Aim of the exercise: Please collect every line in the items below that contains the string "icon", treating uppercase and lowercase letters as different.

Records provided:
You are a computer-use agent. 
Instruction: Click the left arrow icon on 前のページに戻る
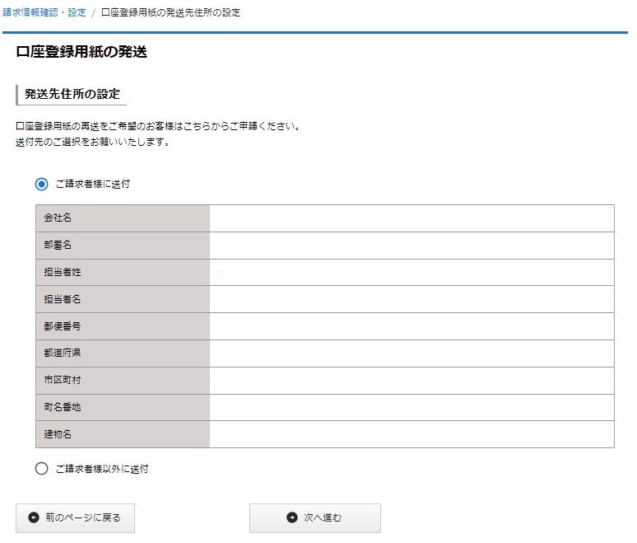point(34,517)
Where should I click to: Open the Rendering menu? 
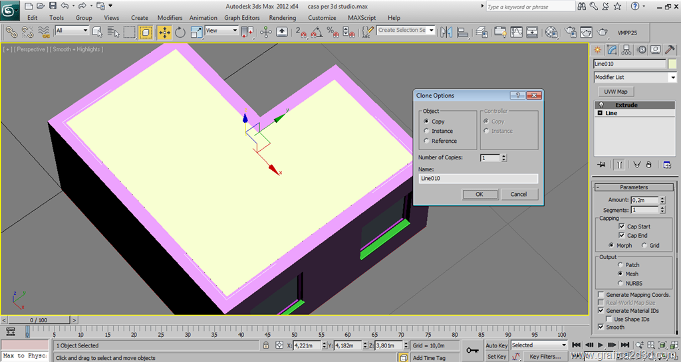[x=283, y=18]

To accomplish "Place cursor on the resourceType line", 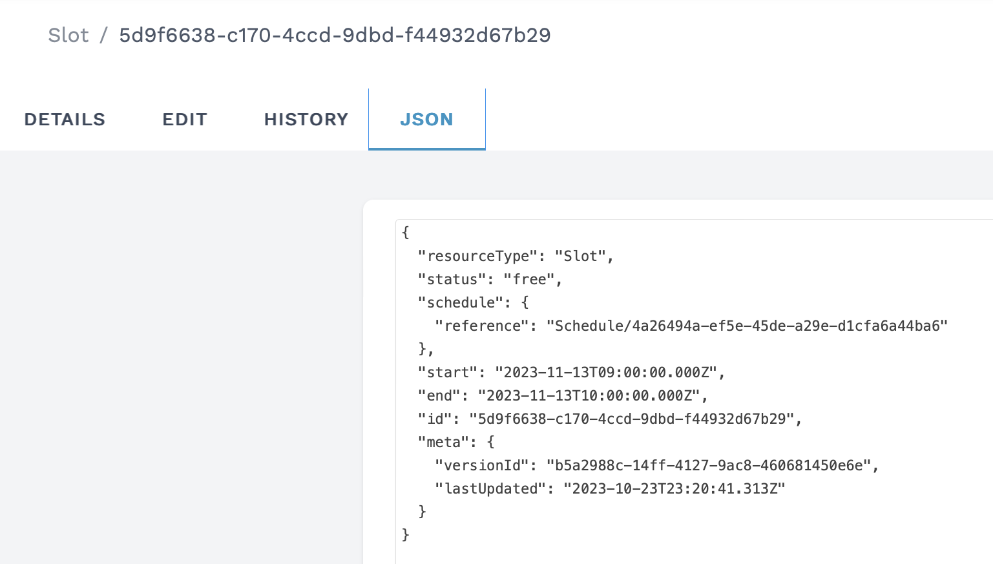I will pos(514,256).
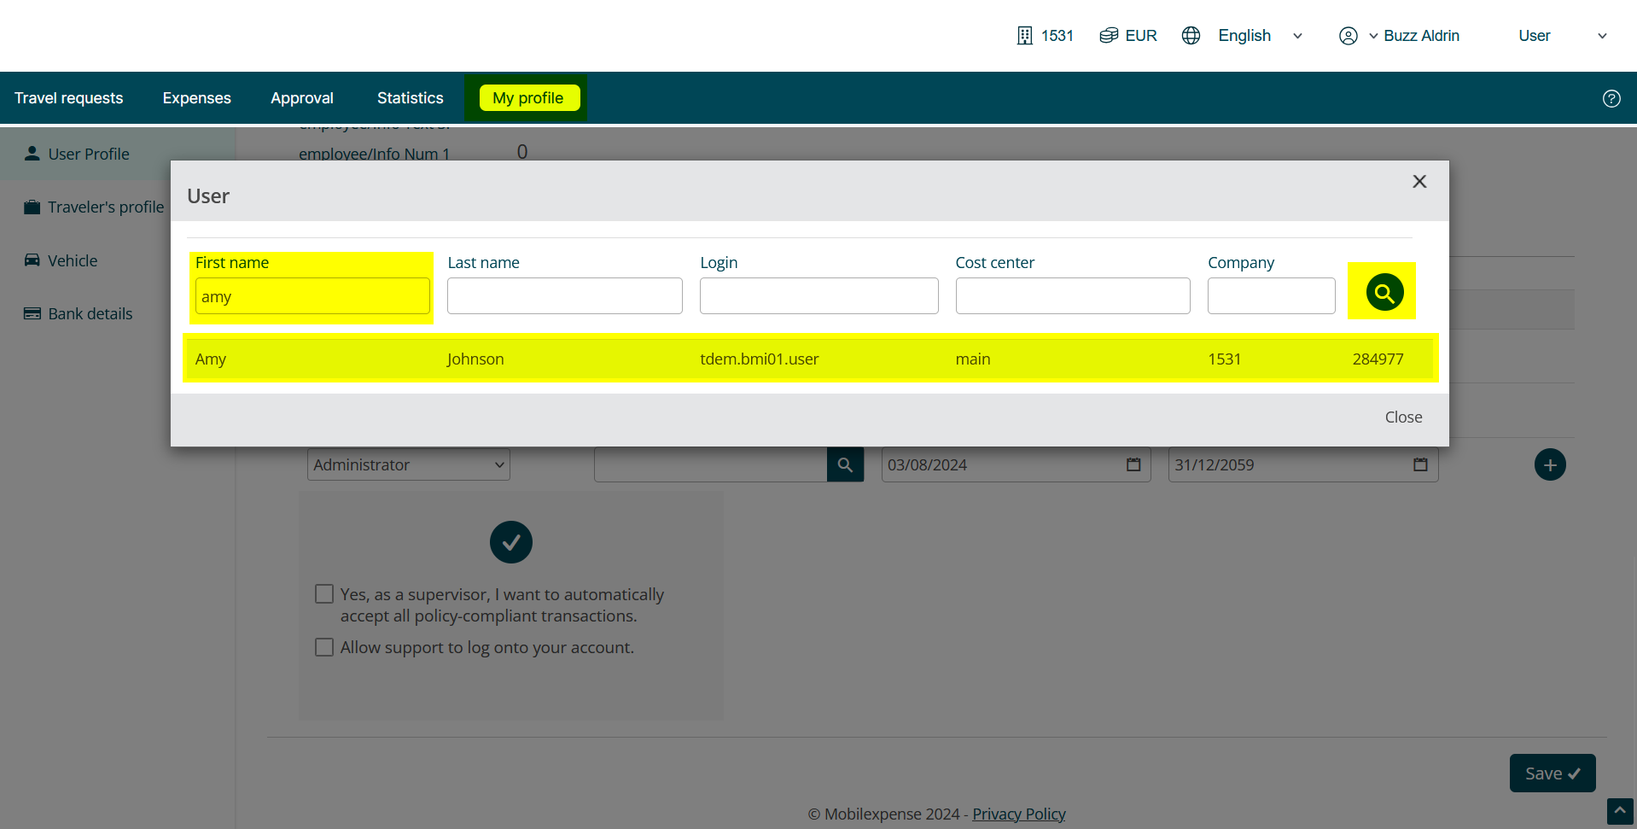The height and width of the screenshot is (829, 1637).
Task: Go to the Expenses tab
Action: click(196, 98)
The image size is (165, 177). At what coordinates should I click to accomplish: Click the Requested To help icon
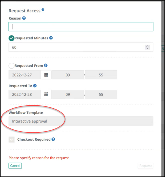click(x=35, y=86)

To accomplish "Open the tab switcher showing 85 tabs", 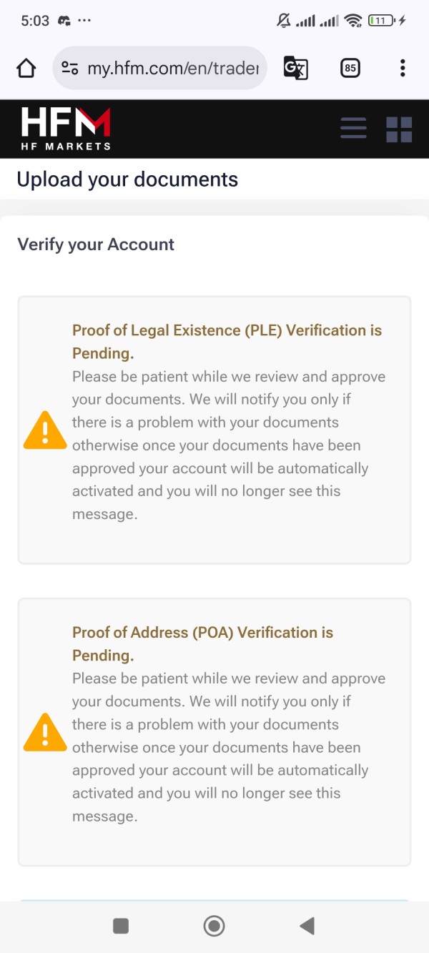I will coord(350,69).
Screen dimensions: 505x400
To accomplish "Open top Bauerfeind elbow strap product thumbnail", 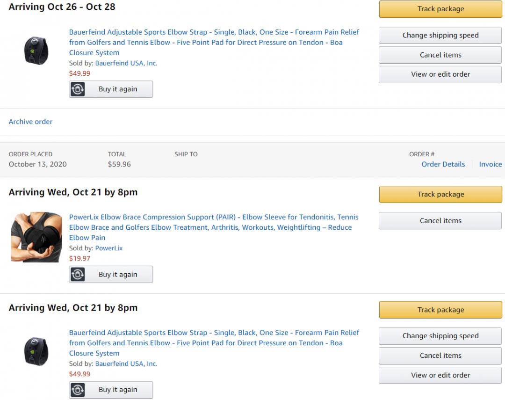I will pyautogui.click(x=36, y=50).
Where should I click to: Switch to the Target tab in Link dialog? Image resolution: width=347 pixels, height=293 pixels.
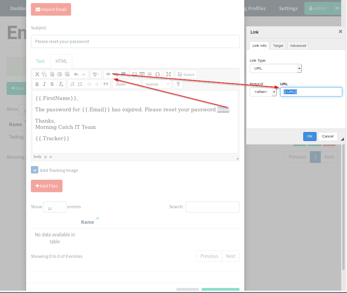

Full output:
Instruction: Click the left arrow icon on 前のページに戻る
The image size is (165, 177). At what coordinates should I click to accomplish: Click the Requested To help icon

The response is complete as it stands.